God, what a crazy book full of emotions this was. I love a book when I know I wouldn’t forget the character’s names, and this is one of those books you see…
Stella Fortuna’s story was a FANTASTIC read- from start to finish. I mean, the book cover is screaming EPIC and it’s lived up to that feeling, thank God!
It reminded me a lot of Marquez’s A Hundred Years of Solitude from time to time although the magical realism in this one wasn’t as dominant.
This is the story of an Italian American immigrant family through the character Stella Fortuna and her encounters with danger nearly resulting with her death. Starts from a small Italian village in mountains, where Fortunas struggle to make ends, a poor life in village. Then fate takes them to America in it’s complicated ways, I really loved this part where decades of the Italian immigrants lives were explored, how much they worked to make America ‘great’ and what it took to be a citizen. Comparisons between the refugee crises and the people fleeing ww2 from Europe to America were spot on…

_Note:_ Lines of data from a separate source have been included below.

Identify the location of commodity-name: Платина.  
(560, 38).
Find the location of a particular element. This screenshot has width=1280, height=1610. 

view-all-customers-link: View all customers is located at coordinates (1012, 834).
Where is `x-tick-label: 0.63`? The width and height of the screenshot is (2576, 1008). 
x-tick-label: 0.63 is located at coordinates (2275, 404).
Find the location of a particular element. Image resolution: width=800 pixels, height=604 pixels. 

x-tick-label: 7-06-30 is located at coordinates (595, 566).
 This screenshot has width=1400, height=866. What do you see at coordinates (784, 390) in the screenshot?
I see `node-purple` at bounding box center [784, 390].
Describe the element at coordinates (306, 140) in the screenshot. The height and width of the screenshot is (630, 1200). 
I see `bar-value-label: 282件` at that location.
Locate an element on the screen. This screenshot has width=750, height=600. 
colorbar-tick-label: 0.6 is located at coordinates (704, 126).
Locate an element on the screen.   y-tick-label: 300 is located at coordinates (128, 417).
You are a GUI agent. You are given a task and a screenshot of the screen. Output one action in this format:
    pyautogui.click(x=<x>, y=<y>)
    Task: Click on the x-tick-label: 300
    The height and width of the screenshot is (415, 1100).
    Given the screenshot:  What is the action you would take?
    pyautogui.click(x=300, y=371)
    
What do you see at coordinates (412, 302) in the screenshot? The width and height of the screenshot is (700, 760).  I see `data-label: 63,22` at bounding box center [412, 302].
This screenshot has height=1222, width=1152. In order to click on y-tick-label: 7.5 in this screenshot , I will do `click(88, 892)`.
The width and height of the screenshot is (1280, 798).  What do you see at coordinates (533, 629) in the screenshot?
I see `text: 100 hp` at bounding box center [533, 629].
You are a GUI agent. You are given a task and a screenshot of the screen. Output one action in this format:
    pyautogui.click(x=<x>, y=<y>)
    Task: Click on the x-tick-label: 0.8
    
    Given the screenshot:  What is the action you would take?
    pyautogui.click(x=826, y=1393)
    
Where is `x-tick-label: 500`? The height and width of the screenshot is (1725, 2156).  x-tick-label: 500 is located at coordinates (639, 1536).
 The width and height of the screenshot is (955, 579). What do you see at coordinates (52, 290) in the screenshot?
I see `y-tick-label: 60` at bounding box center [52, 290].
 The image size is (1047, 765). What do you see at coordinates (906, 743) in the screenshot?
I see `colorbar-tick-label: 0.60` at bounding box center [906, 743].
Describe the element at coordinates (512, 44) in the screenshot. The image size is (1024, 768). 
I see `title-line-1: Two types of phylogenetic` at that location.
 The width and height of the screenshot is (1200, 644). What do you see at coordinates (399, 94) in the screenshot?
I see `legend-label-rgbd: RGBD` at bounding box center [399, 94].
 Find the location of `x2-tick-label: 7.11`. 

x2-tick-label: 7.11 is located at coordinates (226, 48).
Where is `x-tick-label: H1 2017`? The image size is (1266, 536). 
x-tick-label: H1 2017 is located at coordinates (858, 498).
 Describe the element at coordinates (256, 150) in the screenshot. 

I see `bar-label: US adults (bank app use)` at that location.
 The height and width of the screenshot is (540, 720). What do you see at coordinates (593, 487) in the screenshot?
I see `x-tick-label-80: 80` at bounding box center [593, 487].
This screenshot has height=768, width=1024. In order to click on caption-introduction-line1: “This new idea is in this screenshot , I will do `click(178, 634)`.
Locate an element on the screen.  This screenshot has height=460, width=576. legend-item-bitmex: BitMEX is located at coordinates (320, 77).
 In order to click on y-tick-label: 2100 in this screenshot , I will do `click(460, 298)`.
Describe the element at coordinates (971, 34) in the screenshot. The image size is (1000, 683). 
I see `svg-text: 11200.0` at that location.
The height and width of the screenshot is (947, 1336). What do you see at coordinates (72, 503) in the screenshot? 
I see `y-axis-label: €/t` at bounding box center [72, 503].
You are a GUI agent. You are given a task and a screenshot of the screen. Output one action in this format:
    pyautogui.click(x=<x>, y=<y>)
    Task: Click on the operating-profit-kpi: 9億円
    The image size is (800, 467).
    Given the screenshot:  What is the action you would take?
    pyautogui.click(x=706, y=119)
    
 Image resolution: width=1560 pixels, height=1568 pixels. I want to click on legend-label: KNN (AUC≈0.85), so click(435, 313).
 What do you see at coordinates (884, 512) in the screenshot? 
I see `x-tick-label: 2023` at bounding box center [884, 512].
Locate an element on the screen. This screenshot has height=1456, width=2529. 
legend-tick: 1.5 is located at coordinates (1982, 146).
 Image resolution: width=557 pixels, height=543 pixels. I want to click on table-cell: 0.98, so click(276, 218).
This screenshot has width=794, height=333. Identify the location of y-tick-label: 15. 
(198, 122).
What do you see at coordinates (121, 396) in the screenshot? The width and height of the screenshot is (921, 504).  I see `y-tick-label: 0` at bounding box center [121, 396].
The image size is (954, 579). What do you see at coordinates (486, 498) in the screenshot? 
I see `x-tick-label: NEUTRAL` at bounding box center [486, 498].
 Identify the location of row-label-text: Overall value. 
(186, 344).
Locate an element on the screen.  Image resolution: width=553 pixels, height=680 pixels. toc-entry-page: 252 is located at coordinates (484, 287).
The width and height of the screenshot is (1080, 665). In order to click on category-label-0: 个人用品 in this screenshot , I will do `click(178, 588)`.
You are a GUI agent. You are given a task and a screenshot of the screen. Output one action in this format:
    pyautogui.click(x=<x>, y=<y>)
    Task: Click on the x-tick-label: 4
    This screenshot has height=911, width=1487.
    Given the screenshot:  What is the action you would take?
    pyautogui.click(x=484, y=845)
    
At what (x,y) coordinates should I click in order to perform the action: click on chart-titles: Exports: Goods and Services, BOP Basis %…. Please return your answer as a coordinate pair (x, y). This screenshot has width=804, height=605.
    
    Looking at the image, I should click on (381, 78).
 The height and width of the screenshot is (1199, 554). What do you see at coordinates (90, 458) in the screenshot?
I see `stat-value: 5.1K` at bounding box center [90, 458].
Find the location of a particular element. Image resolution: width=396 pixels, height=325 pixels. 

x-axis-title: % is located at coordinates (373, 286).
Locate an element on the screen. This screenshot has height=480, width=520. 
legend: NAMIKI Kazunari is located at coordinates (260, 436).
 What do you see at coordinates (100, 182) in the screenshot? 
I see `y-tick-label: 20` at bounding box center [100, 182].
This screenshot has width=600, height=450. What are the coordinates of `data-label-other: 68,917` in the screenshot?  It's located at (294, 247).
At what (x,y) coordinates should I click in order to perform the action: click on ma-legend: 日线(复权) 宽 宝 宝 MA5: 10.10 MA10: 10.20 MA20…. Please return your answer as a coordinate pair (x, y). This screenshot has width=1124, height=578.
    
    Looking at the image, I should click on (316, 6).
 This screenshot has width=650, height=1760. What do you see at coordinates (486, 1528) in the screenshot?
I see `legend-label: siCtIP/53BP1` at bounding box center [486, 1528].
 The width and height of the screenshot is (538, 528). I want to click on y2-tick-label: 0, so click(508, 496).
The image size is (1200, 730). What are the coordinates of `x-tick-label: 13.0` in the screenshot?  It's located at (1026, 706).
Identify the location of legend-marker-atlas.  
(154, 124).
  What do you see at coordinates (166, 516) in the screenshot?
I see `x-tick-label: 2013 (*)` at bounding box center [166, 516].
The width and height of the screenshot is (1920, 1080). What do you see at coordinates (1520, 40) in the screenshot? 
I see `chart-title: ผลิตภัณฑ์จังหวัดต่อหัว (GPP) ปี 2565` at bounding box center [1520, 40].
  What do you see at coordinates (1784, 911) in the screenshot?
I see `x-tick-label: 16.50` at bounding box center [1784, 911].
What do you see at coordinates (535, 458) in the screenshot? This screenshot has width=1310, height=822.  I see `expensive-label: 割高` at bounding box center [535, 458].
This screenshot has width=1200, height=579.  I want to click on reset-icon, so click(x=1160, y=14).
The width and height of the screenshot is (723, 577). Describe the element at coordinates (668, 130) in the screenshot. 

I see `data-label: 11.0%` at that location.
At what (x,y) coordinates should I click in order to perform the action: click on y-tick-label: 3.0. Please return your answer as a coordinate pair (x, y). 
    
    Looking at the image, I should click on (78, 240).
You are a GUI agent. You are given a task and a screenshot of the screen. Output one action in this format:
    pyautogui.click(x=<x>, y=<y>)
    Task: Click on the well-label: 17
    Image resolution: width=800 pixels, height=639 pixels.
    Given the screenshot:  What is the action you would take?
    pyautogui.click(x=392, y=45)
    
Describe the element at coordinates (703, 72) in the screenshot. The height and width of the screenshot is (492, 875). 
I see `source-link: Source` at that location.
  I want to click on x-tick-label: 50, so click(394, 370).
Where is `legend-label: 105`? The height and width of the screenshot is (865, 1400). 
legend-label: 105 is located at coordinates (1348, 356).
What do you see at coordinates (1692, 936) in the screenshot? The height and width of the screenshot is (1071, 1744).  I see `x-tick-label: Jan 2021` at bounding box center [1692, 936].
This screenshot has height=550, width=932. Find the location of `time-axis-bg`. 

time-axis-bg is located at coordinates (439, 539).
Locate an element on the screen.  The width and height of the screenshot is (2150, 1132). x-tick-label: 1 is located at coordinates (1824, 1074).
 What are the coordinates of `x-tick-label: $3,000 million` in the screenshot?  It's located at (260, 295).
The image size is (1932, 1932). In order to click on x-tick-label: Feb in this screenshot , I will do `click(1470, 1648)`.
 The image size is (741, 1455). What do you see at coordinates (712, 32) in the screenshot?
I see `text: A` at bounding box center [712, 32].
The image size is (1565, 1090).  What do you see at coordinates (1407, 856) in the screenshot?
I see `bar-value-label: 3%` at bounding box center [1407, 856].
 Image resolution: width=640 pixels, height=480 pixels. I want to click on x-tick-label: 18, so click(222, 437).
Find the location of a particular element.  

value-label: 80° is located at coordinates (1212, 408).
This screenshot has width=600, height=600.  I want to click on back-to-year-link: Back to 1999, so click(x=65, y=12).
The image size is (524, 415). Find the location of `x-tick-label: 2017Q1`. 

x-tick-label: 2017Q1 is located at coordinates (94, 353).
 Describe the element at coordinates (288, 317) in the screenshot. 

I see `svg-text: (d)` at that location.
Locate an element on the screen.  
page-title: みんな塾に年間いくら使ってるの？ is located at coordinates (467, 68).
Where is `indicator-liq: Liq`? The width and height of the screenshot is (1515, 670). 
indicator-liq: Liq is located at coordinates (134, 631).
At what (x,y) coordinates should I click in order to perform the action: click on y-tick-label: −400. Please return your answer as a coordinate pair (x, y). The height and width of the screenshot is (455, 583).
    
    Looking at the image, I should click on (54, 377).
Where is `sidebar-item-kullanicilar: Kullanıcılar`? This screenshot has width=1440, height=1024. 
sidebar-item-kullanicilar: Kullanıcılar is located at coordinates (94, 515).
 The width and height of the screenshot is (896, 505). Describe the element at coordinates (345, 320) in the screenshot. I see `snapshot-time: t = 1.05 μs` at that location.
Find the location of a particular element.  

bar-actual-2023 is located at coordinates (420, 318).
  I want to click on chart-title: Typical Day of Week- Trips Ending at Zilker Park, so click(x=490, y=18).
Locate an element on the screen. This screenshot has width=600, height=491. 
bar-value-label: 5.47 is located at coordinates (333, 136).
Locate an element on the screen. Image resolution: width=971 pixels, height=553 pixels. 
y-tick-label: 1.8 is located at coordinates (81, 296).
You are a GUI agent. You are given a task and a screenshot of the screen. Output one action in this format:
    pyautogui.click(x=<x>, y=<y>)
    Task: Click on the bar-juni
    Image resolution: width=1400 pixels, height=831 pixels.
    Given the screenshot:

Some Trigger warnings: The book touches dark and disturbing subjects (rape, incest) from time to time but it doesn’t go cringey/graphic and more importantly doesn’t victimise the female characters so I did the feel disgusted like I felt in some other books. (You know I am really sensitive and I guarantee it’s nothing awful) The style of writing is poetic and names are such an important part of this book- which made me think of A Hundred years of Solitude a lot!
I can go on forever but this is an epic book, could be defined as a lot of things; a family saga, a slice of history, a look at women’s struggles in Italian traditions, I have read this over a weekend and literally was lost in the pages. Really enjoyed it, a five star read.
One final note: I was really disheartened by the books name as there seems to be a trend with ‘7 somethings…’ but this is definitely worth checking out. Could have had a more original name for this fantastic story!
Thanks to Hodder Books for a copy of the book.